2

I'm trying to get a count on how many times BNxxxx has been commented in the comments cell. So far, I can make each cell be counted once, but there may be multiple comments in a cell containing BNxxxx.

For example, this:

------- 
BN0012
------- 
BN0012
------- 
BN0012
BN0123
-------

should show an output of BN0012 3 times and BN0123 once. Instead, I get BN0012 3 times only.

Here's my code:

select COMMENTS, count(*) as TOTAL 
from NOTE 
Where COMMENTS like '%BN%' AND CREATE_DATE between '01/1/2015' AND '11/03/2015'
group by COMMENTS
order by Total desc; 

Any ideas?

edit

My code now looks like

select BRIDGE_NO, count(*)
from IACD_ASSET b join 
IACD_NOTE c
on c.COMMENTS like concat(concat('BN',b.BRIDGE_NO),'%')
Where c.CREATE_DATE between '01/1/2015' AND '11/03/2015' AND length(b.BRIDGE_NO) > 1 
group by b.BRIDGE_NO
order by count(*);

Problem with this is the BN44 is the same as BN4455 .. have tried concat(concat('BN',b.BRIDGE_NO),'_') comes back with nothing , any ideas how i can get exact likes

Aldwoni
  • 1,168
  • 10
  • 24
cain2060
  • 25
  • 4

3 Answers3

3

You have a problem. Let me assume that you have a table of all known BN values that you care about. Then you can do something like:

select bn.fullbn, count(*)
from tableBN bn join
     comments c
     on c.comment like ('%' || bn.fullbn || '%')
group by bn.fullbn;

The performance of this might be quite slow.

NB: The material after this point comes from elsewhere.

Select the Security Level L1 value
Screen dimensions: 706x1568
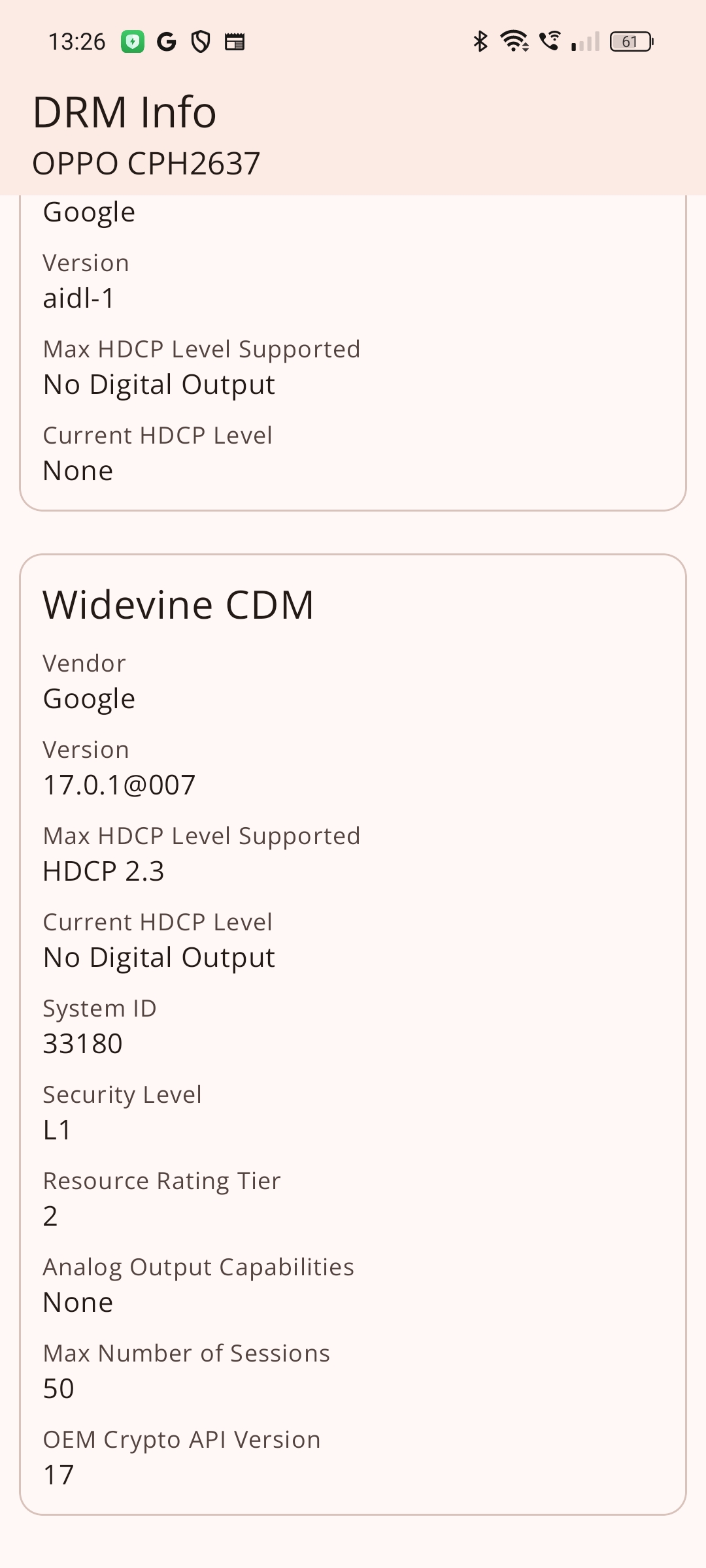coord(57,1130)
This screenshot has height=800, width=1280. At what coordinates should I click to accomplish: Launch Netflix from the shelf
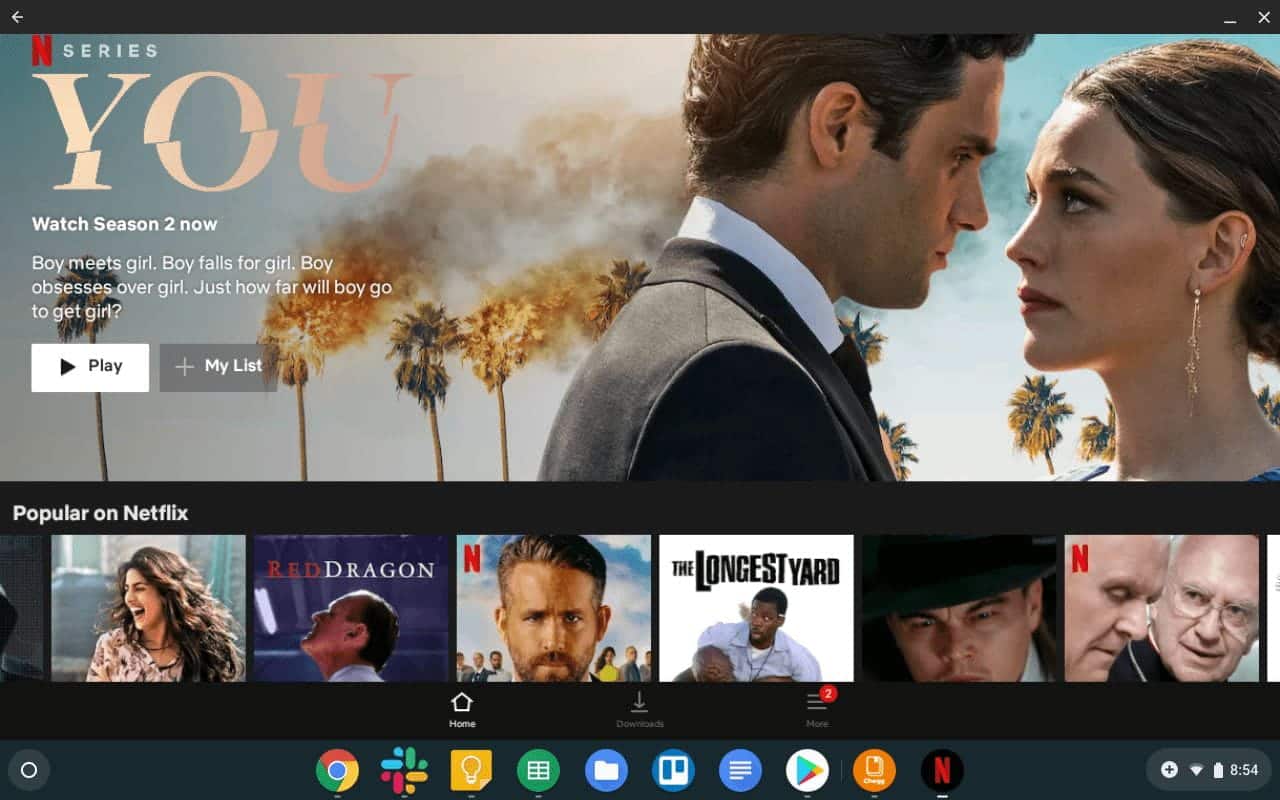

If you happen to be storing lists of things in the comment field, then this is a very bad idea. You should not store lists in strings; you should use a junction table.

Gordon Linoff
  • 1,242,037
  • 58
  • 646
  • 786
  • I think this will be the solution, just getting some oracle syntax errors, which i assume is to do with how the join is being performed or the concat command – cain2060 Mar 11 '15 at 02:32
  • This is working, with , instead of pipes.. With the like statement, i want comments that have "BN" before the number, as the BN table only has numbers. i tried ('BN',b.BRIDGE_NO, '%'), dosnt seem to give the desired result. any ideas – cain2060 Mar 11 '15 at 03:37
  • Use ('%BN' || bn.fullbn || '%') – psaraj12 Mar 11 '15 at 04:37
  • hey psarag12, thank for that, did try that the problem with this is the BN44 is the same as BN4455 – cain2060 Mar 11 '15 at 05:02
  • @cain2060, that is why I would suggest using regexes instead of simple `LIKE`. `LIKE` can't be made to be greedy, so it won't choose to match `BN4455` over `BN44`. – David Faber Mar 11 '15 at 13:20
1

I'm going to assume that your COMMENTS table has a primary key column (such as comment_id) or at least that comments isn't a CLOB. If it is a CLOB then you're not going to be able to use GROUP BY on that column.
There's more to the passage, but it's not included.